══ Raw data ══
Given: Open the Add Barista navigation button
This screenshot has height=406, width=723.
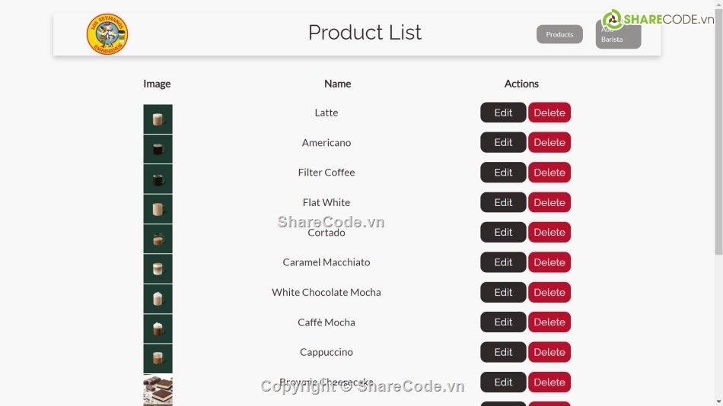Looking at the screenshot, I should (x=618, y=34).
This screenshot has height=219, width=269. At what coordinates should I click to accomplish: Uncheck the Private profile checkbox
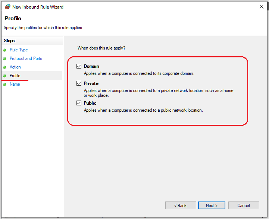coord(79,83)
═══
Task details.
Would you restate all of the data above word for word, omitting the pictures?

Task answer.
Given: Open the Add Barista navigation button
This screenshot has height=406, width=723.
Looking at the screenshot, I should (x=618, y=34).
This screenshot has height=219, width=269. At what coordinates should I click to accomplish: Uncheck the Private profile checkbox
coord(79,83)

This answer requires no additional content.